PKCE (Proof Key for Code Exchange)
# PKCE for additional security
class PKCE:
"""PKCE implementation"""
def __init__(self):
self.code_verifier = secrets.token_urlsafe(32)
self.code_challenge = self._generate_challenge()
def _generate_challenge(self):
# SHA256 hash of verifier, base64url encoded
digest = hashlib.sha256(self.code_verifier.encode()).digest()
return base64.urlsafe_b64encode(digest).decode()[:-1]
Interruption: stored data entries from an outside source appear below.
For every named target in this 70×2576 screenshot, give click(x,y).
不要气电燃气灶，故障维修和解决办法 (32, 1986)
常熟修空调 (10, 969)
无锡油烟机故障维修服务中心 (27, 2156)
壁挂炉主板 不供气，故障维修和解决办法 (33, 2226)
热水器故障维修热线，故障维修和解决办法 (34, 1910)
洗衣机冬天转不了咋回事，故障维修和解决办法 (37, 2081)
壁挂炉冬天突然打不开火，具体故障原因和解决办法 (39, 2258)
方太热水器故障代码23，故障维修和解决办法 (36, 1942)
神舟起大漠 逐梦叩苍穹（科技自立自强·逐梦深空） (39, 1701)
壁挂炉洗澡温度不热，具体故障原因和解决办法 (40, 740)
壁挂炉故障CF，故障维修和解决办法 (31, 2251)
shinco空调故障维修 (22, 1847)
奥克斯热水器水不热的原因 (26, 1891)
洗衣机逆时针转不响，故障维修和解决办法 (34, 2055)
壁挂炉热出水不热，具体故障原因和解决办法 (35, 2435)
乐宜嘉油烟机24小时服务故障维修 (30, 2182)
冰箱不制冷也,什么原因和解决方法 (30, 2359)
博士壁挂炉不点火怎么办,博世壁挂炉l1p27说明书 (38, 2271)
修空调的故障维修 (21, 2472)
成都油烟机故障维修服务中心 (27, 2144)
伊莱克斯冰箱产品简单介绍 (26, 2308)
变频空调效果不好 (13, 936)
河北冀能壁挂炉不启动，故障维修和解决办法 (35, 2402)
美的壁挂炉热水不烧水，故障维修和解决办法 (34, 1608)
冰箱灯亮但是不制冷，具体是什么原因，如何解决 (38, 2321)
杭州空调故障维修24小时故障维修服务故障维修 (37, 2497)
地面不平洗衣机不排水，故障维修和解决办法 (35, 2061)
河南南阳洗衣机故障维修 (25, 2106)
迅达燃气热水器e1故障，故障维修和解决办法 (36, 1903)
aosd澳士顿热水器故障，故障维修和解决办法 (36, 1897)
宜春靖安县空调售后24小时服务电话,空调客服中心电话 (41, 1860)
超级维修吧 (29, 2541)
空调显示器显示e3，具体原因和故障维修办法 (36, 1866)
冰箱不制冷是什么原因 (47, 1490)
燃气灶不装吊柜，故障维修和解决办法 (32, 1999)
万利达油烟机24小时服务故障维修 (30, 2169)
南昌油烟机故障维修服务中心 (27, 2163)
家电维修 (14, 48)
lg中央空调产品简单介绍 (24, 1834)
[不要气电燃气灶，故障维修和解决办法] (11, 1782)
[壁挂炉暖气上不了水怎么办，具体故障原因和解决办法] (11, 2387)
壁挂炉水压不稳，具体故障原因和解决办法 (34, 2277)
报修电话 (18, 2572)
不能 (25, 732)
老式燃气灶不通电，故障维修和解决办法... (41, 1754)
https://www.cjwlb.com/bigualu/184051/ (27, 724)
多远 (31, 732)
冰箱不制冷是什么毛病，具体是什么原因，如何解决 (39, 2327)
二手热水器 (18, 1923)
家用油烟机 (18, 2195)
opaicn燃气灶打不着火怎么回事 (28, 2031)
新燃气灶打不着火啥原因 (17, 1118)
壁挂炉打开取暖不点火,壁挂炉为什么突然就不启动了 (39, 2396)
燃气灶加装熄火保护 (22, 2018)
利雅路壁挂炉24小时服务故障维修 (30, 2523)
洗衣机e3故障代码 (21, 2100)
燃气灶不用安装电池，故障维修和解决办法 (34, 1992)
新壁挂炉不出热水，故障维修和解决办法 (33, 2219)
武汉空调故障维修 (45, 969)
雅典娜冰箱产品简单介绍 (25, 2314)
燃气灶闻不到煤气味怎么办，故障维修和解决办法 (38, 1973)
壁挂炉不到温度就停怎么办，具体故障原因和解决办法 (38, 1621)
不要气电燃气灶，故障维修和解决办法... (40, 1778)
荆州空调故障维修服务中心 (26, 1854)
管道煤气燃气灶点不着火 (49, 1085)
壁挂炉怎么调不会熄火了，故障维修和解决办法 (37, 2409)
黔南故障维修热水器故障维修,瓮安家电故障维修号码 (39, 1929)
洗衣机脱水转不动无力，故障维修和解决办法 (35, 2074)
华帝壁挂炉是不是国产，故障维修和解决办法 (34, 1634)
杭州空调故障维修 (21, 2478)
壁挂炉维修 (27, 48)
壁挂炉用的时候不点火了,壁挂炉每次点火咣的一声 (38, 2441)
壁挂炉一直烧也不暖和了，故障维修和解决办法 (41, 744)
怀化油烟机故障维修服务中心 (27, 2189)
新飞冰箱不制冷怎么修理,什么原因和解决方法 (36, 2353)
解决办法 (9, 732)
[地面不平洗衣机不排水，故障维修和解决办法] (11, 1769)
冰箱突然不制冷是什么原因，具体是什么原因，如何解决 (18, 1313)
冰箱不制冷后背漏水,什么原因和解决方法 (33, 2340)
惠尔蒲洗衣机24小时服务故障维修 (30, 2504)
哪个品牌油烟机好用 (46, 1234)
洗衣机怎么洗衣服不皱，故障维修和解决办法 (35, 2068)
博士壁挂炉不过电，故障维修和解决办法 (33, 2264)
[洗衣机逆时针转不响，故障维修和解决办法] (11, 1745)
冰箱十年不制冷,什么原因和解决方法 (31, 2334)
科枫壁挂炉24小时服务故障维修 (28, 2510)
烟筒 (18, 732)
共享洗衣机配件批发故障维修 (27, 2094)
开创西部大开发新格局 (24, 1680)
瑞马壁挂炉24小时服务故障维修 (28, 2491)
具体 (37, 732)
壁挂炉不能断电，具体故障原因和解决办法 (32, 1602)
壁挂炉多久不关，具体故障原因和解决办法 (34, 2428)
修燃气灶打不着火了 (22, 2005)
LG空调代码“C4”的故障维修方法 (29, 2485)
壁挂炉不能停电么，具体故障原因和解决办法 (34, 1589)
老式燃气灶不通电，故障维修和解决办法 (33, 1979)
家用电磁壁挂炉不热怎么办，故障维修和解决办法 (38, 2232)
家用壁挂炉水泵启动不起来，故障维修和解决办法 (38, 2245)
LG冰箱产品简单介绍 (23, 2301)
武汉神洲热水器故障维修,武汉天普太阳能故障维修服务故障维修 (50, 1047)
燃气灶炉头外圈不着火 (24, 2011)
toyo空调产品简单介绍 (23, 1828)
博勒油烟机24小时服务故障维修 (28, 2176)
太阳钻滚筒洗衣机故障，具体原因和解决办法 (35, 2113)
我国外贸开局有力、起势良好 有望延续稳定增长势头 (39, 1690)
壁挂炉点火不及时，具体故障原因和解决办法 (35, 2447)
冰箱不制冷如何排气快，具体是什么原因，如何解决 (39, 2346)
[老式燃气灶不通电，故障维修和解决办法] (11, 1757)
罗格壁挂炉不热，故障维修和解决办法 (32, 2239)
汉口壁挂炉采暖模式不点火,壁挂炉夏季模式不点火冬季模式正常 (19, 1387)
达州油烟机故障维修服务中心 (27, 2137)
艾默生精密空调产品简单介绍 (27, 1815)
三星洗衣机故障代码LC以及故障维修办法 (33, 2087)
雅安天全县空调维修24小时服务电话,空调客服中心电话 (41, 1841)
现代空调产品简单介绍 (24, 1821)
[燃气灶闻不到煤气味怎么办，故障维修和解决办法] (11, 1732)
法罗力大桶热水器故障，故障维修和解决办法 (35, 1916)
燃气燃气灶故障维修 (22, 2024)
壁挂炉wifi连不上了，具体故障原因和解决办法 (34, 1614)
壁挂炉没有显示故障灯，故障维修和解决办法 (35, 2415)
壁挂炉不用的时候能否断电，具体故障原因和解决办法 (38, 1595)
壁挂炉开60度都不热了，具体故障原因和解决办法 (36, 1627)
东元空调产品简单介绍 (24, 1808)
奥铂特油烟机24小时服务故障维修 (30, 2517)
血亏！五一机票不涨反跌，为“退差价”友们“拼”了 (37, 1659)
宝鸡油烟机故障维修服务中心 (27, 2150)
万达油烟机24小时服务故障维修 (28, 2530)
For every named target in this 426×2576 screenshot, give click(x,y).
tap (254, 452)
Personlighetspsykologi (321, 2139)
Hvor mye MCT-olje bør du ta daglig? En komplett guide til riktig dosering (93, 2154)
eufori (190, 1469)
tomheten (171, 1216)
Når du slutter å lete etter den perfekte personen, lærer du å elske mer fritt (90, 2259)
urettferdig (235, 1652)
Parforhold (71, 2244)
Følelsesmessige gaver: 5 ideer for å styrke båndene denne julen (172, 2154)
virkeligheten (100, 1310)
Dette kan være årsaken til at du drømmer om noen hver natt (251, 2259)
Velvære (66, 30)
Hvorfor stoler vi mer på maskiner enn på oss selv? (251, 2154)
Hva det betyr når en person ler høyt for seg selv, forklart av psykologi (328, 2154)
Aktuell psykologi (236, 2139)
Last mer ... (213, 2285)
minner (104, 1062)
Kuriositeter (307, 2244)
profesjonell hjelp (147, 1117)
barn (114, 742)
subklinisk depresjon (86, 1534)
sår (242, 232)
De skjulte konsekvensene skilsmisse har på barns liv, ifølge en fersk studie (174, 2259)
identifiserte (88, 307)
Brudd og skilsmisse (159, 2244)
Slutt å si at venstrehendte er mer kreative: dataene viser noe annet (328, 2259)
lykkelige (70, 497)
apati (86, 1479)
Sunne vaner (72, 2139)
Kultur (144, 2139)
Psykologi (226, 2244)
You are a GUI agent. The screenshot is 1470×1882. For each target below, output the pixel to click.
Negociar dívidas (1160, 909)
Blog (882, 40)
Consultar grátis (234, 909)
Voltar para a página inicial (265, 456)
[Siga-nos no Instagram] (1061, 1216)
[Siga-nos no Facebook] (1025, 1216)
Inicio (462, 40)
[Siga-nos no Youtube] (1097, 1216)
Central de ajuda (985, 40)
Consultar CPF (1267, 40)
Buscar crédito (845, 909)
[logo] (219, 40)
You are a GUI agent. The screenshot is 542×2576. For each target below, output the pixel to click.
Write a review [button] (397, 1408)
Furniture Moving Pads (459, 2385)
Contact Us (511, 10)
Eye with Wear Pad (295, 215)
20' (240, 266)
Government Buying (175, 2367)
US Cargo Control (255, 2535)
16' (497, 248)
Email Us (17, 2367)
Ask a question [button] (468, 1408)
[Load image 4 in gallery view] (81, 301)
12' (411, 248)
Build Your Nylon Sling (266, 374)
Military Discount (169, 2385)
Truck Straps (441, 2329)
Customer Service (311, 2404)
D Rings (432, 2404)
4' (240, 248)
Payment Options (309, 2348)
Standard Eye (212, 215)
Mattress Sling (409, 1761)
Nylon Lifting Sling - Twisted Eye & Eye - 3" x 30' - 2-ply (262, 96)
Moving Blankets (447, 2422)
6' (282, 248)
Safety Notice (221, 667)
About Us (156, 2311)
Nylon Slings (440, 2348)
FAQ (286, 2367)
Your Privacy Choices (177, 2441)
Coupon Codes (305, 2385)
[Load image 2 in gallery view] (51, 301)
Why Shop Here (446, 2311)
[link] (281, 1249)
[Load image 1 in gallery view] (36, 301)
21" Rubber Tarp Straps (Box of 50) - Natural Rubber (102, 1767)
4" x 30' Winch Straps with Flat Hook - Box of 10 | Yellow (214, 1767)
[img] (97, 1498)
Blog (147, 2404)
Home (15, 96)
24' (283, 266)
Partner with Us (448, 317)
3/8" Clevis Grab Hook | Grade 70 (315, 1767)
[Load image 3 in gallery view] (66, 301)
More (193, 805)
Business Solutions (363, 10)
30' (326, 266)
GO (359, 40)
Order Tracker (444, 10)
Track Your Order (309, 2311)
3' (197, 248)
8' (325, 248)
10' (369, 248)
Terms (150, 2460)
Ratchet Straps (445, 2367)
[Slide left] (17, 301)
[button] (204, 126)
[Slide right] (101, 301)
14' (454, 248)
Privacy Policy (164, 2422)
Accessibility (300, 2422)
def get_authorization_params(self):
return {
"code_challenge": self.code_challenge,
"code_challenge_method": "S256"
}
def get_token_params(self, code):
return {
"code_verifier": self.code_verifier
}
Complete Flow with PKCE
# Authorization Code + PKCE
@app.route("/login")
def login():
pkce = PKCE()
session["pkce"] = pkce
params = {
"response_type": "code",
"client_id": CLIENT_ID,
"redirect_uri": REDIRECT_URI,
"scope": "openid profile email",
"state": secrets.token_hex(16),
**pkce.get_authorization_params()
}
return redirect(f"{AUTH_URL}?{urllib.parse.urlencode(params)}")
@app.route("/callback")
def callback():
pkce = session["pkce"]
# Exchange code with verifier
token_response = requests.post(
TOKEN_URL,
data={
"grant_type": "authorization_code",
"code": request.args.get("code"),
"redirect_uri": REDIRECT_URI,
"client_id": CLIENT_ID,
**pkce.get_token_params(request.args.get("code"))
}
).json()
return token_response
Conclusion
OAuth 2.0 and OIDC are essential for modern authentication:
- Authorization Code + PKCE: Best for most applications
- OpenID Connect: Adds authentication layer on OAuth
- Tokens: Short-lived access, long-lived refresh
- Security: PKCE, HTTPS, proper validation
Always use established libraries rather than implementing OAuth yourself.